Starting pitchers form MLB's top hitting group
Gio Gonzalez swung, and the ball took off toward the infamous Crawford Boxes at Minute Maid Park in Houston.
For one of the most gregarious Nationals players, Gonzalez hardly cracked a smile after his fly ball Wednesday night carried over the left-field wall for his first career home run. But when he returned to the dugout, Washington's starting pitcher was greeted with mock cheers by his teammates and even had a tub of chewing gum dropped on his head.
It has been a season-long trend for Washington's rotation. It has been the league's best group on the mound but has contributed more than its fair share at the plate, too. Four of the sport's top 31 pitchers -- based on at least 25 plate appearances -- are Nats.
Stephen Strasburg leads that group. Keep in mind his numbers are based on just 41 plate appearances and 35 official at-bats. But he is batting .343 with a .410 on-base percentage, a .543 slugging percentage and a .953 OPS. He leads all pitchers in all of those categories. So when Strasburg is shut down for the year as a precautionary measure, will manager Davey Johnson use him as a pinch hitter down the stretch?
"The way he runs the bases, he's not really a runner," Johnson said when that topic was broached earlier this month. "So I probably won't hit [Strasburg]. I don't want nothing to happen to him hitting when he ain't pitching. But I've thought about it."
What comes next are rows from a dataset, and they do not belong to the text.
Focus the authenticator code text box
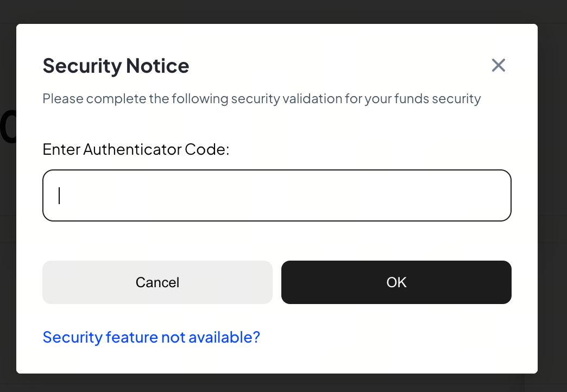This screenshot has height=392, width=567. [x=277, y=195]
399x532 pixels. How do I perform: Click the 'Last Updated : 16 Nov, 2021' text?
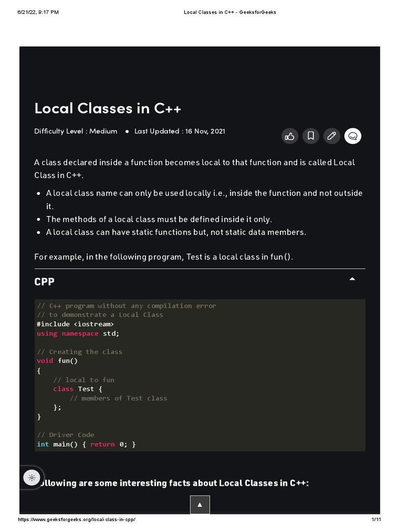coord(179,131)
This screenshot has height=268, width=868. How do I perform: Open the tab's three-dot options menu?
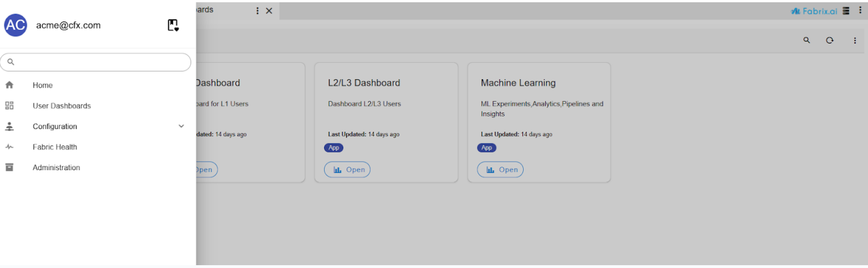[258, 11]
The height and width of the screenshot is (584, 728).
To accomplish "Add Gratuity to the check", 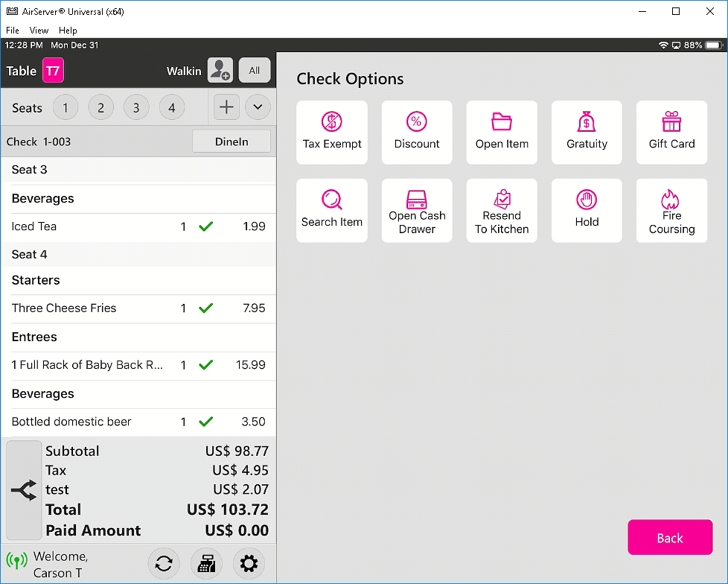I will 587,132.
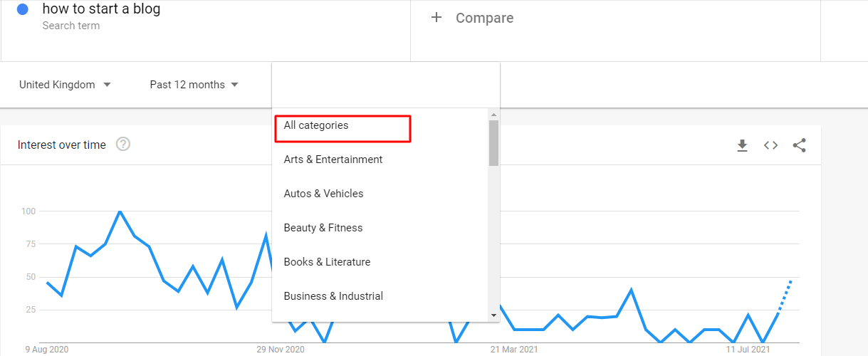Open the Interest over time help icon
The height and width of the screenshot is (356, 868).
click(123, 145)
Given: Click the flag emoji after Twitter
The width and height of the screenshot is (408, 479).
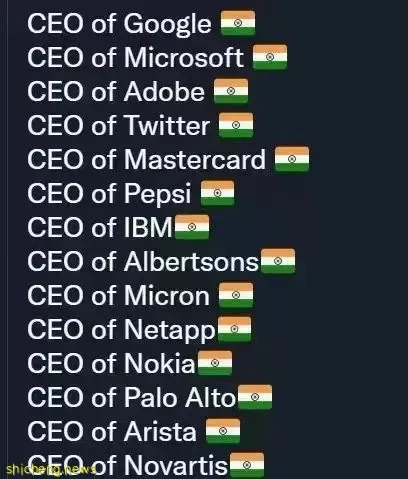Looking at the screenshot, I should tap(236, 125).
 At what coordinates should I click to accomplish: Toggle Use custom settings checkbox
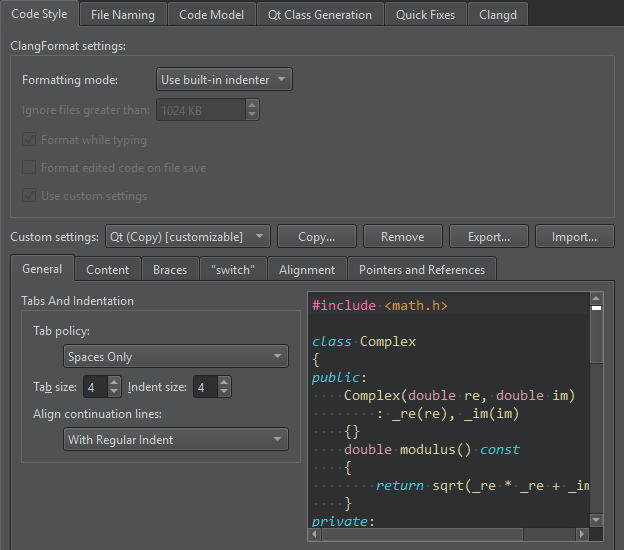pyautogui.click(x=29, y=196)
Gonzalez became the third Washington pitcher to homer this season. He joined Strasburg and Jordan Zimmermann, who homered May 28 at Miami. Zimmermann has been a far cry from Strasburg at the plate statistically with a .581 OPS. But he does have eight hits, including that homer and two doubles. Edwin Jackson, too, has eight hits and is batting .211. He even has been used as a pinch runner, including in Monday's extra-winning win at Houston.
Ross Detwiler (2-for-28, .071 average) isn't at that level. Gonzalez, truthfully, hasn't been much better than that with five hits in 43 at-bats (.116 average) plus 16 strikeouts to just one walk. During spring training Gonzalez laughed when asked by reporters how he would fare with a bat in his hands this season. After all, he had needed to hit just nine times in his career before this season while playing in the American League with the Oakland A's. Gonzalez pled for patience, but it appears he had a little better swing than he let on at the time. And he's not the only one -- even if pinch hitting is unlikely in the cards for them.
"I don't think we're that far along," Strasburg said after his latest start, in which he singled home two runs in the second inning of a 4-1 victory over the Marlins. "I think they're starting to pitch me like a hitter, which is kind of cool because they respect me a little more at the plate. But we've got a lot of guys capable of getting the job done -- in a pinch-hit role and everything."